### EXERCISE OBJECTIVE
Two lines in the listing below mark the span: one contains "Identify the click" and one contains "Como funciona". Reproduce both of them and everything between, exactly.

### MATERIAL FOR THIS EXERCISE
-*-*-

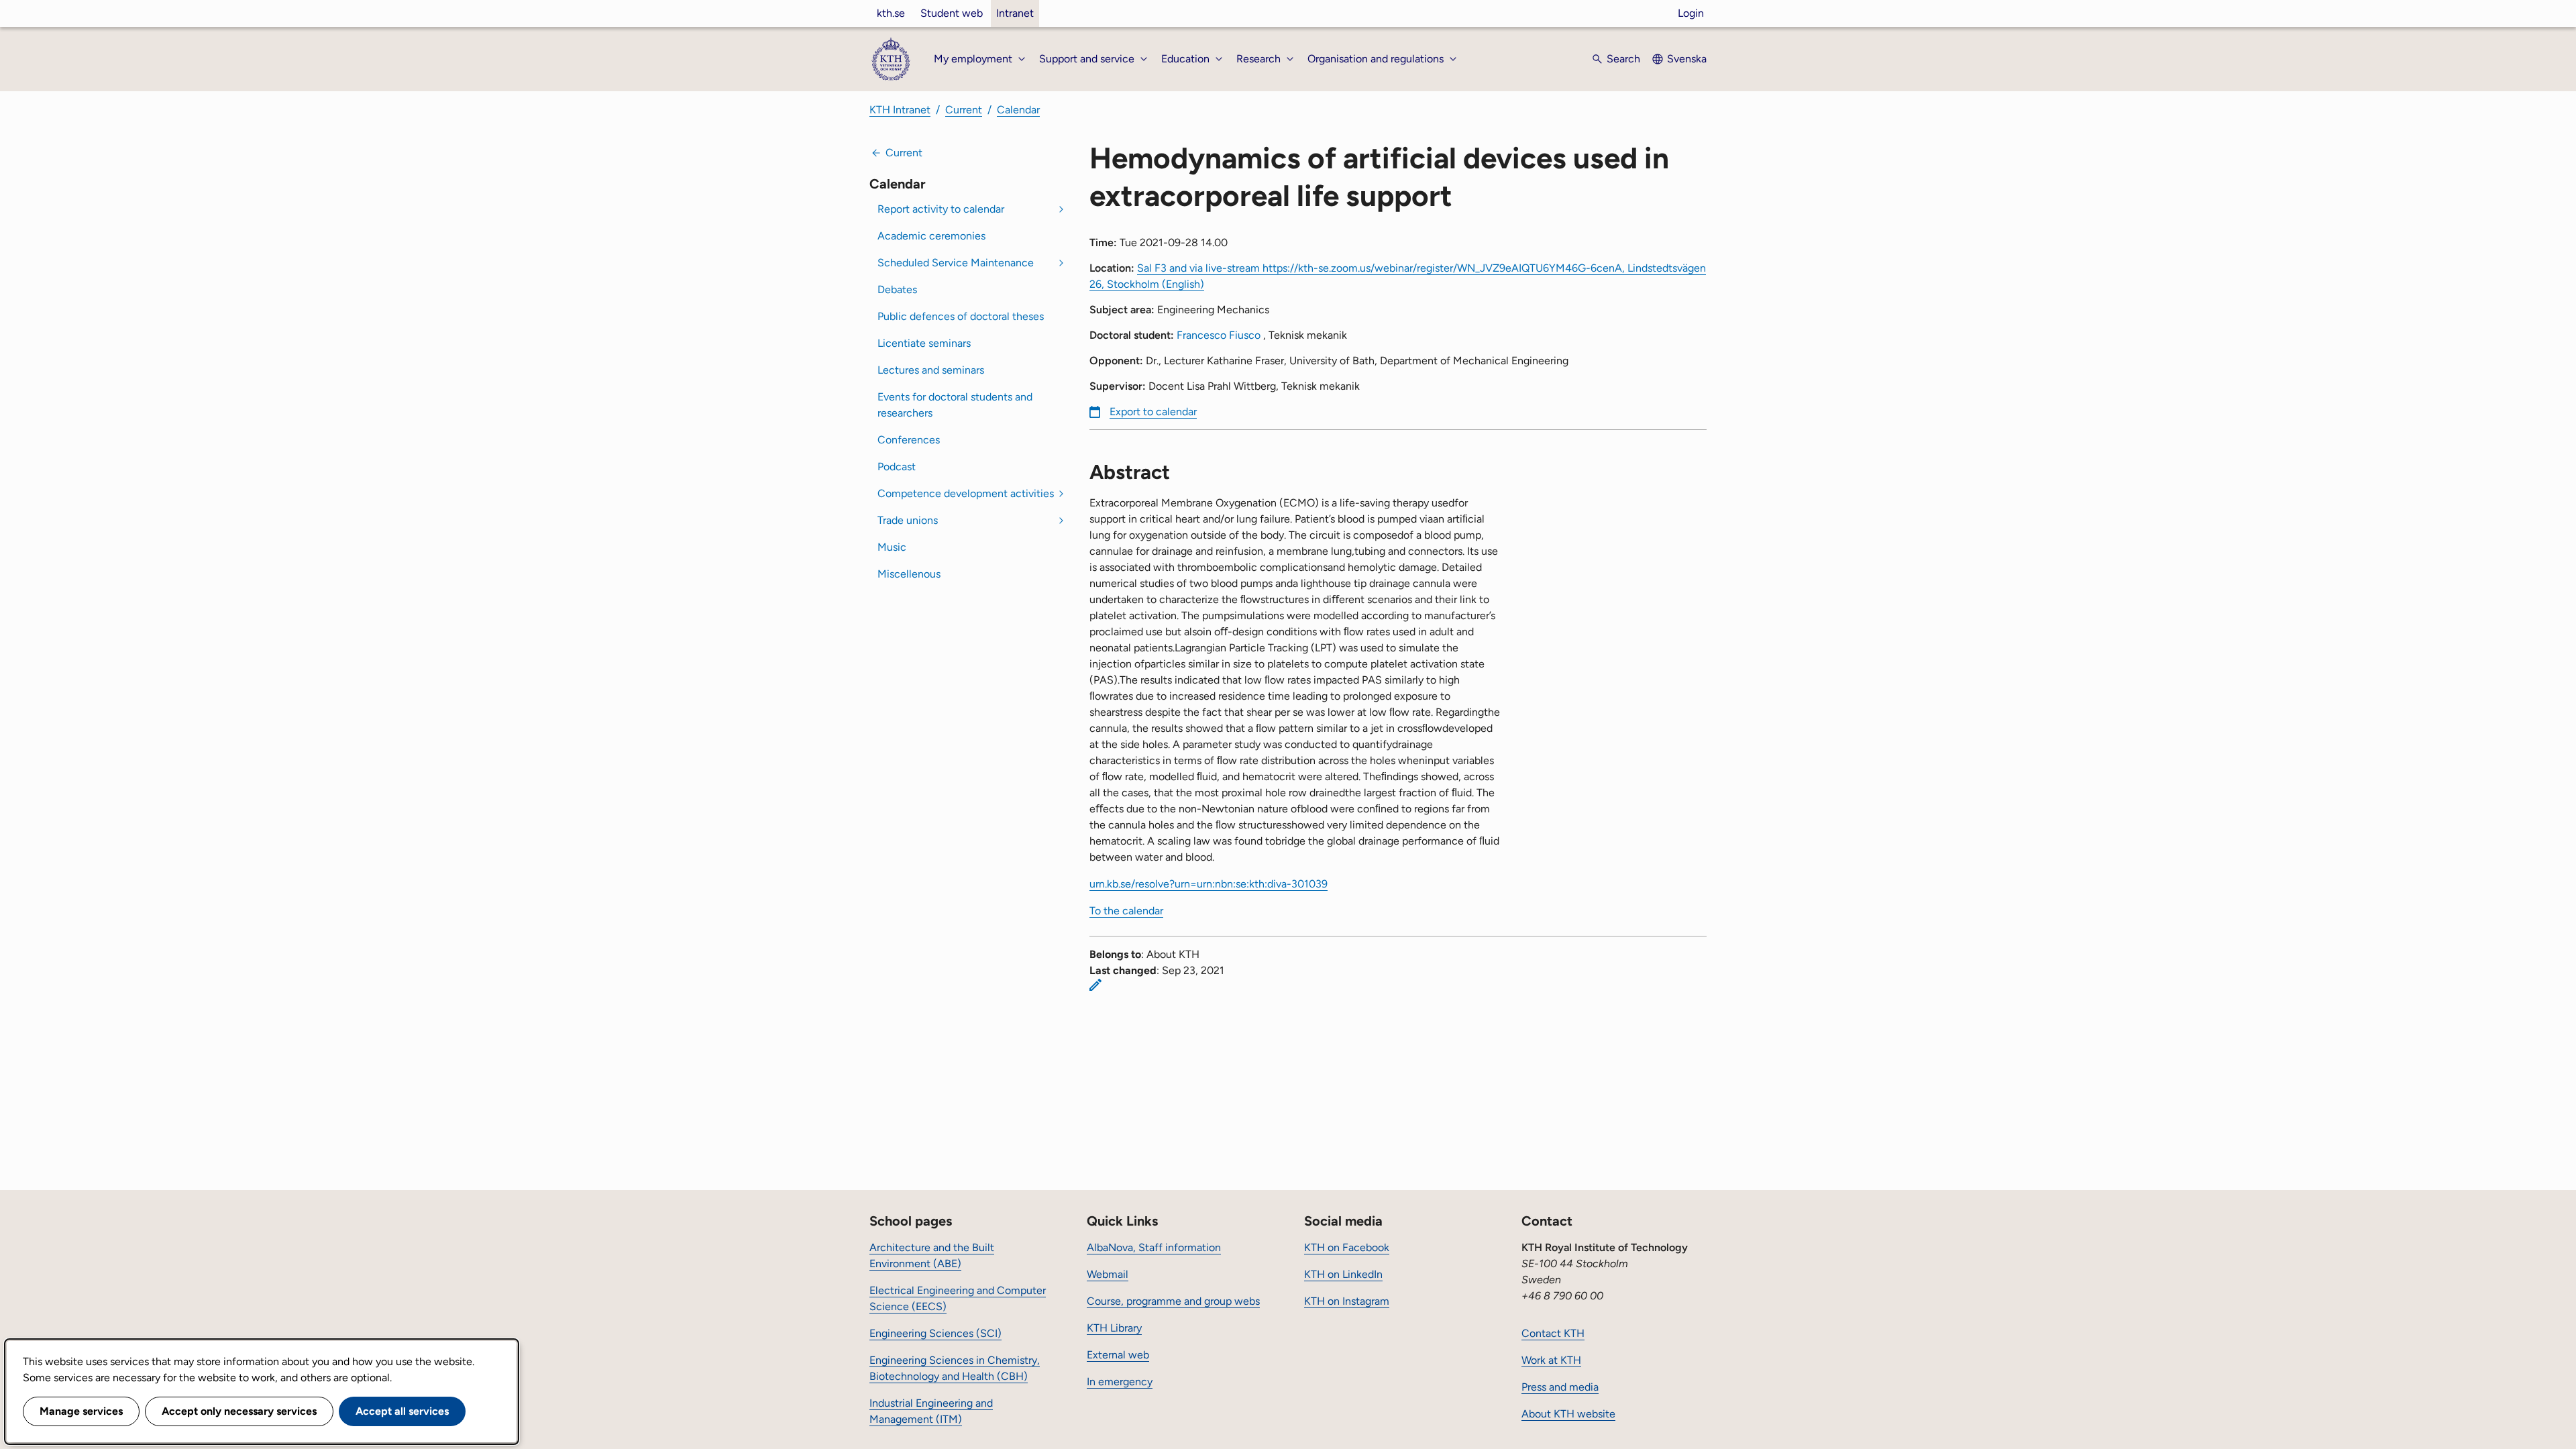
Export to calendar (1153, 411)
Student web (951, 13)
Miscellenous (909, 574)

-*-*-

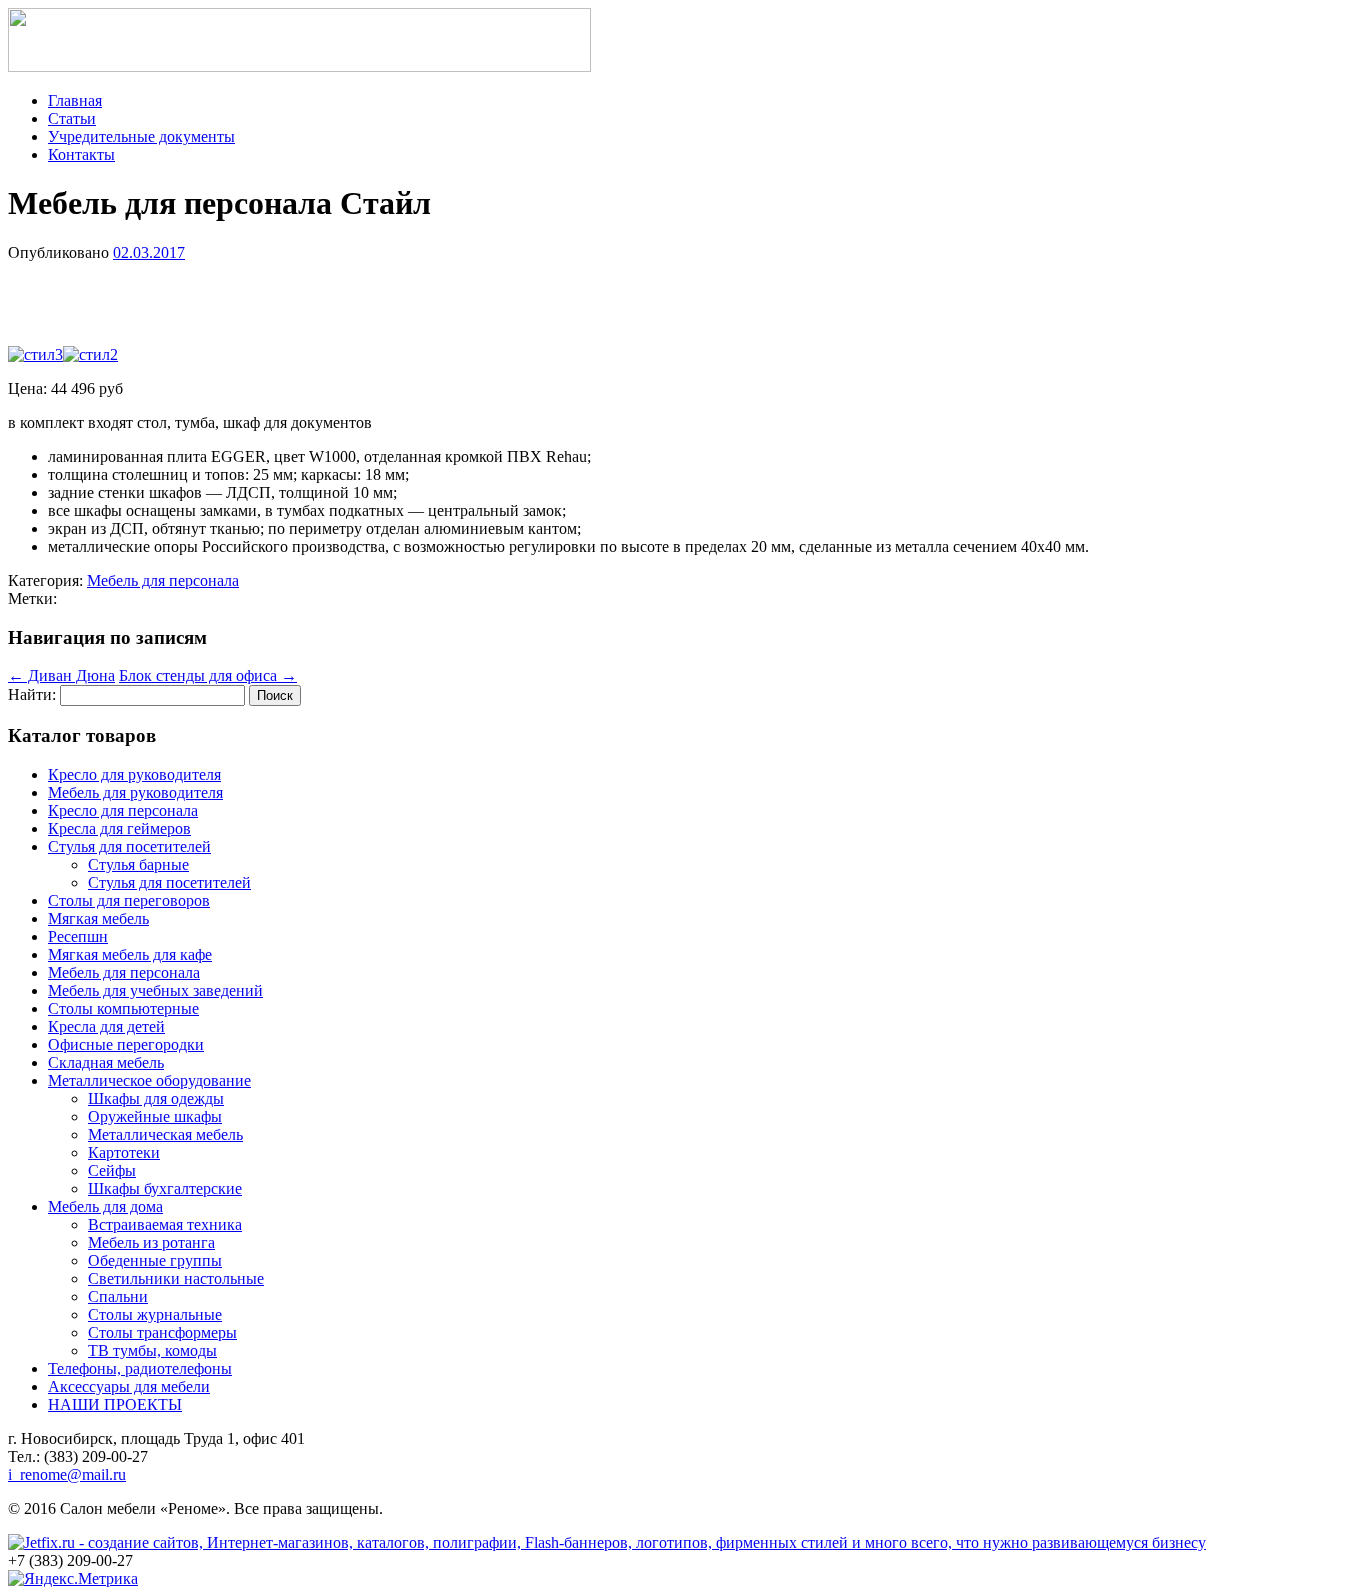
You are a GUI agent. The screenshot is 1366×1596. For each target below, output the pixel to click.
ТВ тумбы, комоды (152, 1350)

-*-*-

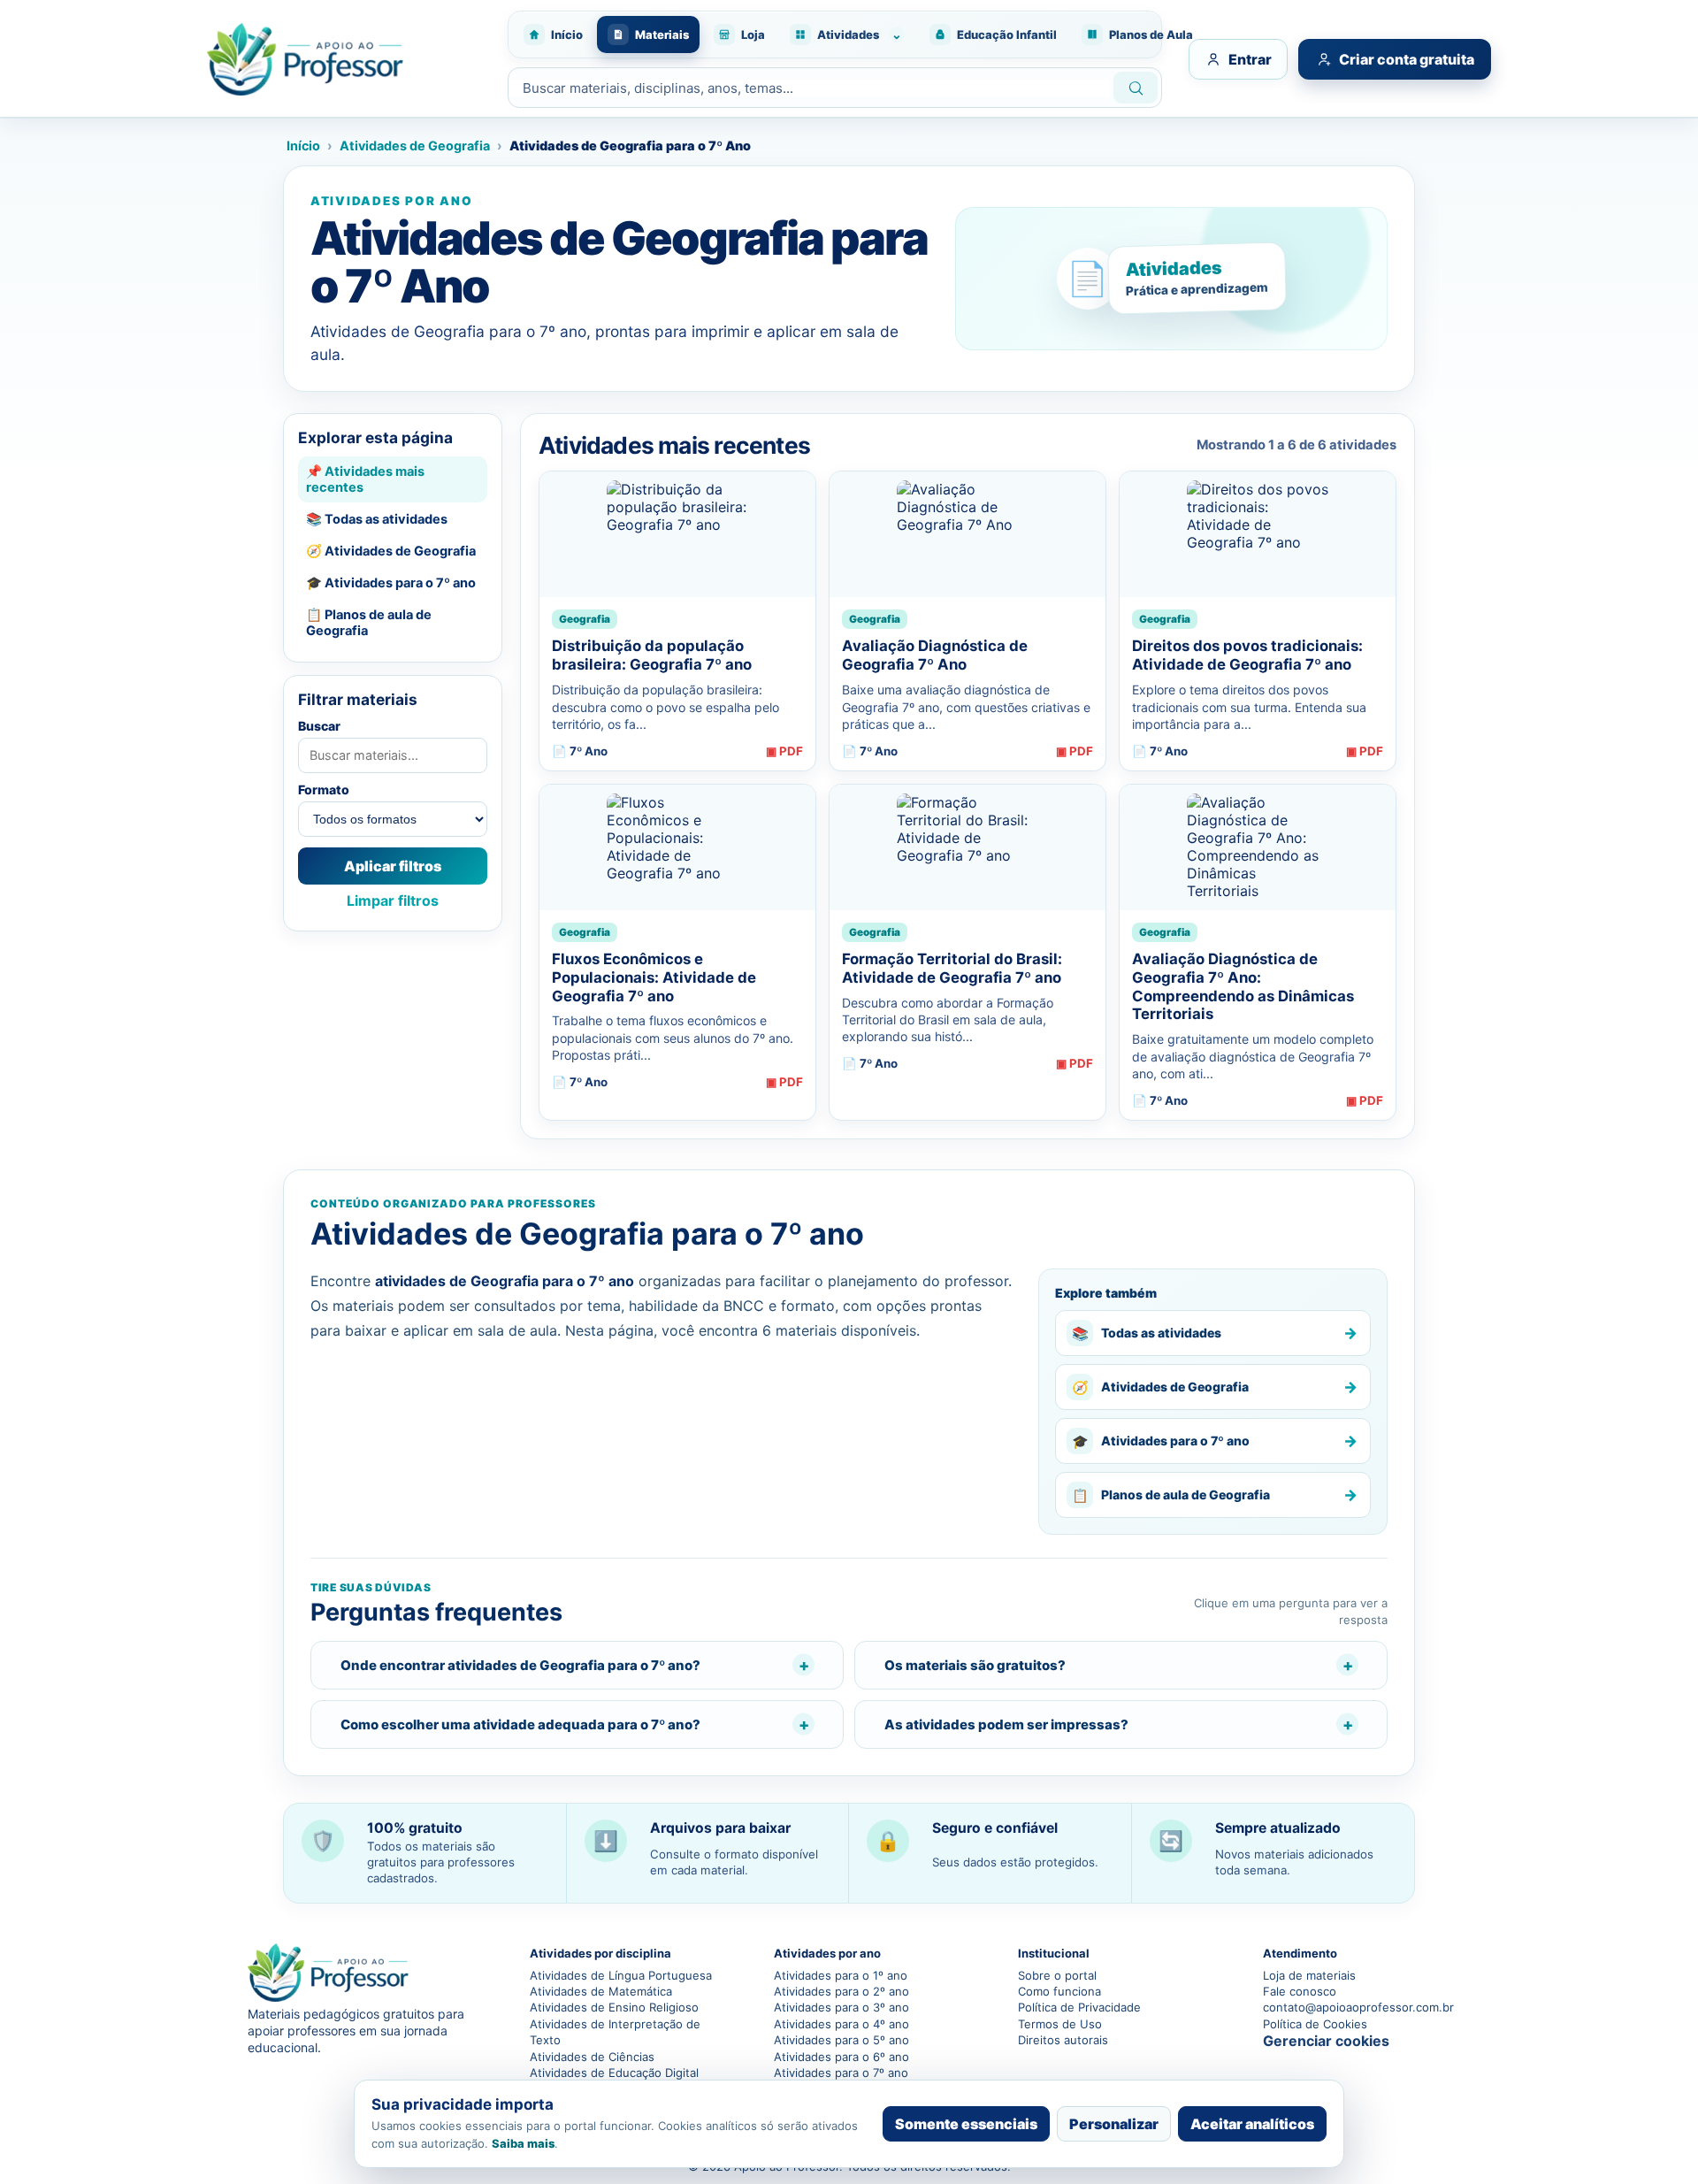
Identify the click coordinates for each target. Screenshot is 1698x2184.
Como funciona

-*-*-

### EXPECTED ANSWER
Identify the click coordinates for each target. Screenshot is 1698x2184.
Como funciona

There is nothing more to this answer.